▶ What you have to do
Search the entries below for "computer". Report each line where it occurs.

——

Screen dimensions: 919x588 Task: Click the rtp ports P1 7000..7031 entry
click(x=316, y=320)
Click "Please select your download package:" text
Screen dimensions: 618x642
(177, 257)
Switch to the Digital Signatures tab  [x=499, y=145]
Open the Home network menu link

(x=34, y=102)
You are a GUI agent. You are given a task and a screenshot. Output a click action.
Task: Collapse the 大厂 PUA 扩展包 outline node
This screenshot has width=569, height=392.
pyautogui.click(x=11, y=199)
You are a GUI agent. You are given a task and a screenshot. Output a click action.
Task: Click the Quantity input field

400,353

——

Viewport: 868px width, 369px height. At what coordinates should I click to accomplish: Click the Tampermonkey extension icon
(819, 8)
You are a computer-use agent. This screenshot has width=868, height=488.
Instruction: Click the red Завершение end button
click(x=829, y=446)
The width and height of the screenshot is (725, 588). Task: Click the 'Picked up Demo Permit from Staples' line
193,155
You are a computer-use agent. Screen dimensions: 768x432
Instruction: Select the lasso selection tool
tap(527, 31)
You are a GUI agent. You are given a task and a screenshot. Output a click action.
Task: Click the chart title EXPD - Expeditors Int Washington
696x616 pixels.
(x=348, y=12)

——

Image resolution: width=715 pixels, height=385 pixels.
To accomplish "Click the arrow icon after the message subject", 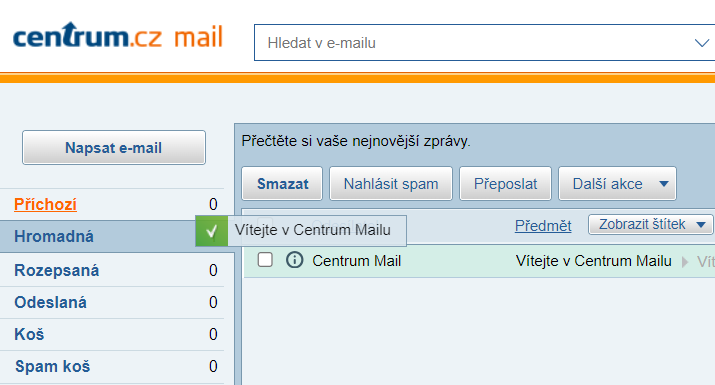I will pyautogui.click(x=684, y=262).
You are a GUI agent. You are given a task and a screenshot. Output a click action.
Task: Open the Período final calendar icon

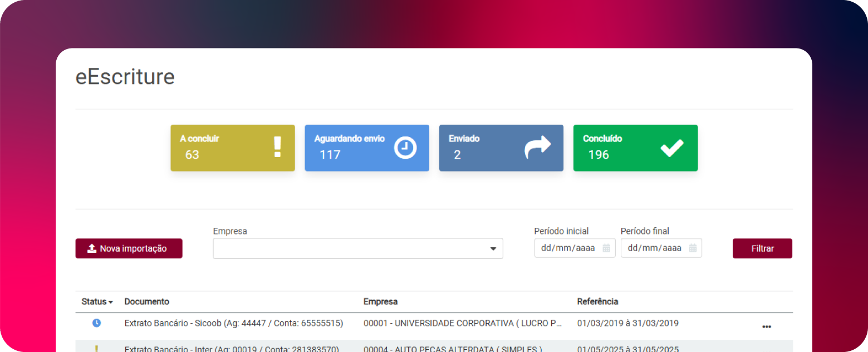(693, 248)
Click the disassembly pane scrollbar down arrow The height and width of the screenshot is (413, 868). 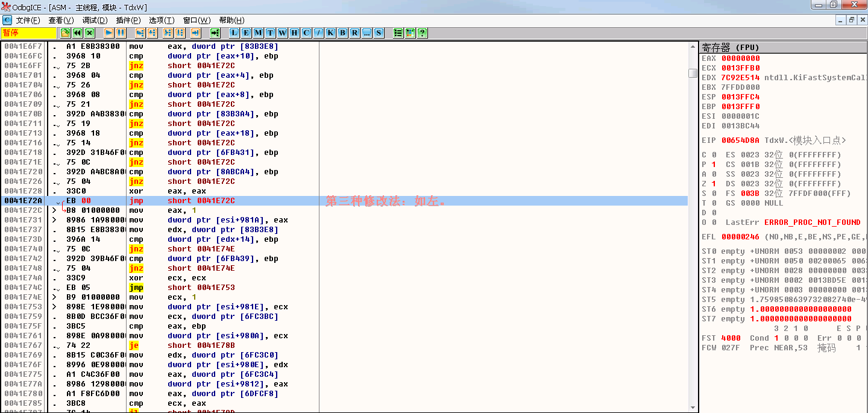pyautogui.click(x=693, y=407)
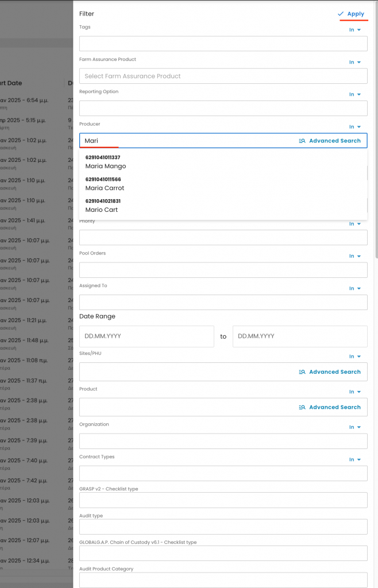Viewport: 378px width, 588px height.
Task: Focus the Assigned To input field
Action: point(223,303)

——

▶ Exercise answer
You are a computer-use agent. This screenshot has width=868, height=488.
You are a computer-use agent. Screen dimensions: 768x432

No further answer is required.